Yet last August when we drove the Reverse Overland Trail it struck me that it would be a much better world for Kansas for Kansas's Prairie if it were to look like California's Central Valley.

Let me continue explaining why:

Some of the difference seemed to me that the Reverse Overland Trail in California is also the Yuppie Trail. Some of it seemed to me to be the demand of the two megalopoles SF and LA for labor-intensive agriculture. But it seemed to me that there was more. And the more seemed to be intimately tied up with the fact that the first language California Central Valley his Spanish.

California's Central Valley is filled with people up from Chiapas and Guatemala, people willing to move a 1000 miles to get a better life for themselves and their families, people with little tolerance for bureaucratic rules and regulations saying that because you were born in place X you are an illegal in place Y--and in California, people who are confident that the Anglos around them will help them rather than turn them in when La Migra comes knocking.

The self-image of the Republicans of Kansas seems to be that they are an entrepreneurial people: they see themselves as willing to take risks in order to achieve a better life, who require room to breathe, who have no respect for picky bureaucratic governmental regulations. So you would think that they would look at the people up from Chiapas and say: "These are our brothers and sisters! These are today's counterparts of our pioneer ancestors! Welcome!"

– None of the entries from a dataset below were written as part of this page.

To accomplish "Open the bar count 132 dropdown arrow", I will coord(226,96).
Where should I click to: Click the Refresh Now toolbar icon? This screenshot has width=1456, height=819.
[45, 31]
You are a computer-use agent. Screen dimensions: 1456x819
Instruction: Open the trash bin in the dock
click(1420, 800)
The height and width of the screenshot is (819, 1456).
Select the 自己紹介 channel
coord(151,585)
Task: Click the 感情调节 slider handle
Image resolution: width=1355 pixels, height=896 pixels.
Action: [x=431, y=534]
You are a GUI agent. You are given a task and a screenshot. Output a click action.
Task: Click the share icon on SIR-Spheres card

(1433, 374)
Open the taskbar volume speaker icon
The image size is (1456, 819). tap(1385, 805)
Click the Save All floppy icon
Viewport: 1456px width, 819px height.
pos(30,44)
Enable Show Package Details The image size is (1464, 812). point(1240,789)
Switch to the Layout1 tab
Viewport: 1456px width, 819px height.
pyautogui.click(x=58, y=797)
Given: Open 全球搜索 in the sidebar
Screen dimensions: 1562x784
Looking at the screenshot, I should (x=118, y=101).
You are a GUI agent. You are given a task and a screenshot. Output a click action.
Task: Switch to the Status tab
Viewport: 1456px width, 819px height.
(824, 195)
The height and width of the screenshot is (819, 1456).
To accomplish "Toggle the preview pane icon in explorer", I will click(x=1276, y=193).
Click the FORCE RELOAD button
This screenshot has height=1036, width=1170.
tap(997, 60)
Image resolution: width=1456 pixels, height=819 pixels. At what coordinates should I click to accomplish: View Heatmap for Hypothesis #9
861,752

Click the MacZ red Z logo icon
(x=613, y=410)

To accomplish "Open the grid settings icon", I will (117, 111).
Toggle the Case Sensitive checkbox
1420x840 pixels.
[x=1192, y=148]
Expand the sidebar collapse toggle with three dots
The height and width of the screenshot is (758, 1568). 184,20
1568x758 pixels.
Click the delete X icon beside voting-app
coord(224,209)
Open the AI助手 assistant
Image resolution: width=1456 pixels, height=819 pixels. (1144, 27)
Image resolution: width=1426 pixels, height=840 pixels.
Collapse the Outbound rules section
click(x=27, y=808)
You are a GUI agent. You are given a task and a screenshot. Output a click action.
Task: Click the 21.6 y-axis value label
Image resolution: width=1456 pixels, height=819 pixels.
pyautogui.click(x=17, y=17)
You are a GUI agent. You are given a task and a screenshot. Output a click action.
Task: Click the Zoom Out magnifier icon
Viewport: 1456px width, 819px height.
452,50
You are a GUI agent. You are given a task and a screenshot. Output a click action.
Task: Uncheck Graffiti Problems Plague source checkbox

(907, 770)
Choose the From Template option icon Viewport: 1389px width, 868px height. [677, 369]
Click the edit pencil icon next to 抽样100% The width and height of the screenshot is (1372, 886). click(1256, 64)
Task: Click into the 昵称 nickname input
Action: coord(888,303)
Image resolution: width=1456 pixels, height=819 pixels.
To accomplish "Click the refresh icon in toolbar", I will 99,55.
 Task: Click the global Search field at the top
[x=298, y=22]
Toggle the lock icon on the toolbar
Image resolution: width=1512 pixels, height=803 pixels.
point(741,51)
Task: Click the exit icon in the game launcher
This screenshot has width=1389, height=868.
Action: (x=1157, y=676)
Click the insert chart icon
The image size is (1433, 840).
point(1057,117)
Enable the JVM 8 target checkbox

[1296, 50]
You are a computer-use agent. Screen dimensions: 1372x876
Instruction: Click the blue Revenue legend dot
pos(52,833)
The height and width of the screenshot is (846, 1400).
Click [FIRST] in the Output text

Instead, we have Kansas Secretary of State Kris Kobach saying: "71% of illegal aliens are on welfare!" And, more broadly, the center of gravity of the Republican Party in America's Congress sees it as their job to keep the Congressional majorities in both houses that actually would like to see and could easily agree on a comprehensive immigration reform from ever be able to express their views in a vote for final passage.

There are some worries about an accelerated pace of immigration. Will it worsen America's own income distribution and so retard upward mobility? (But that is why we have social-insurance programs.) Will it erode or democracy or damage our culture? (But people who do not think our culture and our political system are attractive to those who choose to move here have an opinion of America that is very low indeed.)

So put me down as thinking: I do wish rural Kansas looked a lot more like rural California--and suburban and urban Kansas, my oh my!